Does the card resognise that a game which has gone over, for the sake of argument 80 fps, gets cutoff from over using the shaders. Therefore freeing up the remaining shaders for something like tessellation.
Roff i don't understand how nVidia would be immune to stalling, any job that is depended on tessellation would have to wait for the processing to be done before being executed, whether on nVidia or ATi, so stalling is not unique to ATi.
It's a little simpler than that actually:
Each frame has a specific amount of calculation work to do (mostly add-multiply computations of some kind), before it is sent to the backend to be rendered. The "load balancing" algorithm will make an assessment of the amount of work required by each component (shaders, tessellation etc etc), and assign effort based on this assesment (i.e. dedicate certain clocks on certain shaders to one component or the other).

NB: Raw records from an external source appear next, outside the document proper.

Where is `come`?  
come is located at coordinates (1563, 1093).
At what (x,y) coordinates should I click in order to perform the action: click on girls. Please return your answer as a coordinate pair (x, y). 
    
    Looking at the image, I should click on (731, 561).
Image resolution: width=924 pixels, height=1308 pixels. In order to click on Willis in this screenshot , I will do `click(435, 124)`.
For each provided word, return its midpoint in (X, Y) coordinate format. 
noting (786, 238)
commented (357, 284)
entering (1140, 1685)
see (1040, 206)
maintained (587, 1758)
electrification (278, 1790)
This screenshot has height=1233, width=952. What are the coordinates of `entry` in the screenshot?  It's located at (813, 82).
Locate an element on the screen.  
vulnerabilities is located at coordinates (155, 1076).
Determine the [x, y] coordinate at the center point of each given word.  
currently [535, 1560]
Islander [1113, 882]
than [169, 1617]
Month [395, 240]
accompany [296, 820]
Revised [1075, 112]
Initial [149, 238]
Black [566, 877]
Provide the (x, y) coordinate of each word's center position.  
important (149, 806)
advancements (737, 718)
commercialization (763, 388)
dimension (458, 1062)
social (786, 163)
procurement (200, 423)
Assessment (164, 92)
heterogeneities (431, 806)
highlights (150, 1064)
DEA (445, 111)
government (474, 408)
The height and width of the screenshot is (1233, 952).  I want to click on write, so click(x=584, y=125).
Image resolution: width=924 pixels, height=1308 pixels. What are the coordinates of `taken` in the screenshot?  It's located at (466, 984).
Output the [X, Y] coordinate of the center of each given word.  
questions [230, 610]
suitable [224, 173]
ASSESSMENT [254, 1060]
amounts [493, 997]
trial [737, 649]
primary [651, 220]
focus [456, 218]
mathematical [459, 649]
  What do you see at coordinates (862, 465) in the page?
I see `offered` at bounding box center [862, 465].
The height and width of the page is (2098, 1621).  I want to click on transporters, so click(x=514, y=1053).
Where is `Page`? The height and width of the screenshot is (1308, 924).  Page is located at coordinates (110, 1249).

Of course, the load balancing algorithm will never give a perfect estimate of the amout of work required by one component or the other, but it can be iteratively improved. That is, if the algorithm under-estimates the amount of work required by the shaders in several consecutive frames (i.e. the shaders are the last to finish their workload) it will adjust the balance at the next frame. Anyway, the point is that this wil happen on a frame-by-frame basis, so the actual framerate the game is running at has no bearing. The goal of the load balancing is to finish each frame as quickly as possible.
...As for the question of which approach to tessellation (ATIs or nvidia's) is best: It's swings and roundabouts really. In situations where you have very little tessellation to do, it makes sense to utilise an external tessellator (like ATI do), as this will always finish before the rest of the workload of the frame, and won't take away from GPU performance at all. If you have a LOT of tessellation, then it's more efficient to balance it over the whole shader region (like nvidia do). In this case, if you have an external tessilator, the rest of the GPU will be just waiting for the tessellation unit to finish.
Anyway, that's what the nvidia graphs above are showing. Of course they have chosen scenarios that show a massive improvement over the 5870, but really all they are expressing is the different approach that to tessilation that has been taken by the two companies.
To summarise:
Very little tessellation: ATIs approach is more effective (no loss of GPU power).
Heavy tessellation: nvidia's approach is more effective (can utilise almost the entire GPU for tessilation)
Where the threshold between the two will occur, and how much tessilation will be used in real-world games, is anyone's guess at this point.